Flag reverse jackknife outliers

flag_rjack_outliers(
  df,
  context,
  vars = context,
  min_points = 30,
  geo_rel_col = "rel_metres_adj",
  geo_rel_thresh = 100,
  prop_thresh = 1/3
)

Arguments

df

Dataframe with context and all other columns defining the space in which to look for outliers (usually environmental variables such as climate or satellite variables)

context

Character. Name of columns defining context.

vars

Character. Name of column(s) to investigate for outliers

min_points

Numeric. Don't attempt reverse jackknife calculations unless there are at least this number of data points.

geo_rel_col

Character. Name of column containing geographic reliability information. Set to NULL to ignore.

- [THE RECORDS]

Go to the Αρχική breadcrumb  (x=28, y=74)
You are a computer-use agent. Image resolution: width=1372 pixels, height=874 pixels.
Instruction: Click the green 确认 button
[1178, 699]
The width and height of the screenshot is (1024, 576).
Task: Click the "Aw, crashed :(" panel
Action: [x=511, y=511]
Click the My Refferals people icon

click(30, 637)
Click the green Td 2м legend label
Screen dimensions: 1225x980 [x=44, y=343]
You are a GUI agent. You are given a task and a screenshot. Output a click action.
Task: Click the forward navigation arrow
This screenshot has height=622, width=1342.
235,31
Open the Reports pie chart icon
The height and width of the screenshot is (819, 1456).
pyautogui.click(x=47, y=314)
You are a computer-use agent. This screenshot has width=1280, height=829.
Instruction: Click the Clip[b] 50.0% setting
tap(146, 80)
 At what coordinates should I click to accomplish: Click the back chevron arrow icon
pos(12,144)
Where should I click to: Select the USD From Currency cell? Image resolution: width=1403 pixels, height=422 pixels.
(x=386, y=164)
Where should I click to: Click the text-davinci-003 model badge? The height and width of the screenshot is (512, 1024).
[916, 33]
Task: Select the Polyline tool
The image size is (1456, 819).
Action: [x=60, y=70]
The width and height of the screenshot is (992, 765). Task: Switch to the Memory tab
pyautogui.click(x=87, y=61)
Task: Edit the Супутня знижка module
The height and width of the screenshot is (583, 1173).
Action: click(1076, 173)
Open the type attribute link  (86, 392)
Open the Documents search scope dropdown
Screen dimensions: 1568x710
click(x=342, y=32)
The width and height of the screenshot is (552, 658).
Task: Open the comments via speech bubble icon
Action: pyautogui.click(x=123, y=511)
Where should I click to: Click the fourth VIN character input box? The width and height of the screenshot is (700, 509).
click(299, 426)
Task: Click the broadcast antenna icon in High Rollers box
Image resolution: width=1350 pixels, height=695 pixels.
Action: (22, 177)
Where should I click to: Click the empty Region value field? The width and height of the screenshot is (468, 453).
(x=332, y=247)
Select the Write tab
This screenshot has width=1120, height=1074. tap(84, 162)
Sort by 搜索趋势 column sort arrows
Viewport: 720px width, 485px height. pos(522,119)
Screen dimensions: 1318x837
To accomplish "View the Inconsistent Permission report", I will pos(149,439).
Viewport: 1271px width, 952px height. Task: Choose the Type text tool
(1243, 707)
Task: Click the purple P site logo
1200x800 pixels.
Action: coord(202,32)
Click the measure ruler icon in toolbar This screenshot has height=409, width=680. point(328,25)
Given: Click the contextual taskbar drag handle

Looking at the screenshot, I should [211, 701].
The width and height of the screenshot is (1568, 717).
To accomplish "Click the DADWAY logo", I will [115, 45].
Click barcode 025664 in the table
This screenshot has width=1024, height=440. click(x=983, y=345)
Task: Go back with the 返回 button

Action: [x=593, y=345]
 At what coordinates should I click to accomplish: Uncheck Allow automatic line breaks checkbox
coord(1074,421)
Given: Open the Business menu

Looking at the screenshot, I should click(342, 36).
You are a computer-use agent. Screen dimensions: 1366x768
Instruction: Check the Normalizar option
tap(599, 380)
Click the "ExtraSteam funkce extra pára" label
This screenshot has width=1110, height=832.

- [PROMPT 1]
Copy the entries from their beginning through the line containing "Action: click(1076, 173)", both ends included, reproducing each line without change.
- [PROMPT 2]
Continue the documentation of the reverse jackknife outlier function from the point where it stops.

- [RESPONSE 1]
Go to the Αρχική breadcrumb  (x=28, y=74)
You are a computer-use agent. Image resolution: width=1372 pixels, height=874 pixels.
Instruction: Click the green 确认 button
[1178, 699]
The width and height of the screenshot is (1024, 576).
Task: Click the "Aw, crashed :(" panel
Action: [x=511, y=511]
Click the My Refferals people icon

click(30, 637)
Click the green Td 2м legend label
Screen dimensions: 1225x980 [x=44, y=343]
You are a GUI agent. You are given a task and a screenshot. Output a click action.
Task: Click the forward navigation arrow
This screenshot has height=622, width=1342.
235,31
Open the Reports pie chart icon
The height and width of the screenshot is (819, 1456).
pyautogui.click(x=47, y=314)
You are a computer-use agent. This screenshot has width=1280, height=829.
Instruction: Click the Clip[b] 50.0% setting
tap(146, 80)
 At what coordinates should I click to accomplish: Click the back chevron arrow icon
pos(12,144)
Where should I click to: Select the USD From Currency cell? Image resolution: width=1403 pixels, height=422 pixels.
(x=386, y=164)
Where should I click to: Click the text-davinci-003 model badge? The height and width of the screenshot is (512, 1024).
[916, 33]
Task: Select the Polyline tool
The image size is (1456, 819).
Action: [x=60, y=70]
The width and height of the screenshot is (992, 765). Task: Switch to the Memory tab
pyautogui.click(x=87, y=61)
Task: Edit the Супутня знижка module
The height and width of the screenshot is (583, 1173).
Action: click(1076, 173)

- [RESPONSE 2]
geo_rel_thresh

Numeric. Threshold in geo_rel_col below which to filter that row from analysis. Needed for, say, coarse spatial reliability but satellite variables (e.g. no point checking if a point is an outlier against satellite variables (with resolution of, say 30 m) if the geographic reliability of that point is 10 km). Ignored if geo_rel_col is NULL.

prop_thresh

Numeric. What proportion of variables (i.e. proportion of vars) need to be reverse jackknife outliers for a point to be flagged as an outlier?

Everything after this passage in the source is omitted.